Optionally, but required for regulated industries, we can complement the build with Acceptable License Checks and Vulnerability Checks on the code dependencies. The Acceptable License Check verifies whether the licenses of code dependencies are compatible with commercial use. But, we verify the license when introducing a new dependency. That is a good thing. But maintainers sometimes change licenses during version bumps. We want to be aware of that before deploying to production. The Vulnerability Checks inspects dependencies for known vulnerabilities recorded in a CVE database. But, we already have GitHub dependabot. That too is something good. However, the notification often comes too late. We want to receive the vulnerability alerts before deploying to production. This should be part of the checks on the path to production. There might be no fix available for that vulnerability at that time. At least, this being the case, we consciously decide about accepting the risk or delaying the release.
Ideally, all of that is executed during the Local Build and the Commit Build together with building a binary build artefact. It could be challenging to run all of that and yet match up with Have a Fast Build that recommends that builds take no longer than five to ten minutes.
Before going into any build optimisations, first have a look at execution times of unit tests. Unit tests taking one second to execute is a red flag and demand immediate attention. Anything above 500 milliseconds should be looked at. When all our unit tests are at hundreds of milliseconds and we still do not meet the five to ten build time, then we can look at optimisations.
A first optimisation would be to keep the License and Vulnerability Checks out of the Commit Build. Here we have two options. Either run them in parallel with the Commit Build or run them in a subsequent stage after the Commit Build.
A second possible optimisation would be to limit the Commit Build to compilation and unit test execution to provide immediate initial feedback. Then have a subsequent Build stage that re-executes the unit tests to generate code coverage reports, runs the various static code analyses and builds the binary build artefact. In that case, the Build stage might include in addition the License and Vulnerability Checks.

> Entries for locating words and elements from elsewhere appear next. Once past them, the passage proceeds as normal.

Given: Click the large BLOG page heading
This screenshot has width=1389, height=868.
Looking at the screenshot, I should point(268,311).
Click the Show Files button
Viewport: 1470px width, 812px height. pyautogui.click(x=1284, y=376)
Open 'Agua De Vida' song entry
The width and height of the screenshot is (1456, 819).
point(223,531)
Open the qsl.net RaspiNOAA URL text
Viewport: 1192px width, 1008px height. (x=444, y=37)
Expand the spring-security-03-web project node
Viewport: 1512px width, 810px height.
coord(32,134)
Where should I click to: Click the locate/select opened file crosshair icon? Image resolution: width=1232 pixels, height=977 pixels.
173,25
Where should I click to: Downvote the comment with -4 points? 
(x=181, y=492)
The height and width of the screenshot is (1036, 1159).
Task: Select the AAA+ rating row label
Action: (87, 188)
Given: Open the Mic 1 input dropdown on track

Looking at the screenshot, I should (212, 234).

Assuredly, Make the Build Self-Testing is essential to Run a Local Build so as to fulfil Agree as a Team to Never Break the Build and thus align with the goal of Continuous Integration to have always working software.
Bibliography
- Compiling and Linking
- The differences between static analysis and linting
- Continuous Integration, Martin Fowler
- Continuous Delivery: Huge Benefits, but Challenges Too, Lianping Chen
The Series
The Practices That Make Continuous Integration series:
- Team working for Continuous Integration
- Coding for Continuous Integration
- Building for Continuous Integration
- Make the Build Self-Testing
- Push Every Day
- Trigger the Build on Every Push
- Fix a Broken Build within 10 Minutes
- Have Reliable Tests
- Broadcast the Codebase’s Health
Definitions
Commit
In the context of Distributed Version Control Systems (DVCS), when I say commit I honestly mean commit-and-push.
Mainline
The Mainline is the line of development in Version Control which is the reference from which system builds are created that feed into a deployment pipeline.
For CVS and SubVersion, this is trunk. For Git, this is the remote main branch. For Mercurial, this is the remote default branch.
Commit Build
The Commit Build is a build performed during the first stage of the Deployment Pipeline or the central build server. It involves checking out the latest sources from Mainline and at minimum compiling the sources, running a set of Commit Tests, and building a binary artefact for deployment.
Commit Tests
The Commit Tests comprise all of the Unit Tests along with a small simple smoke test suite executed during the Commit Build. This smoke test suite includes a few simple Integration and Acceptance Tests deemed important enough to get early feedback.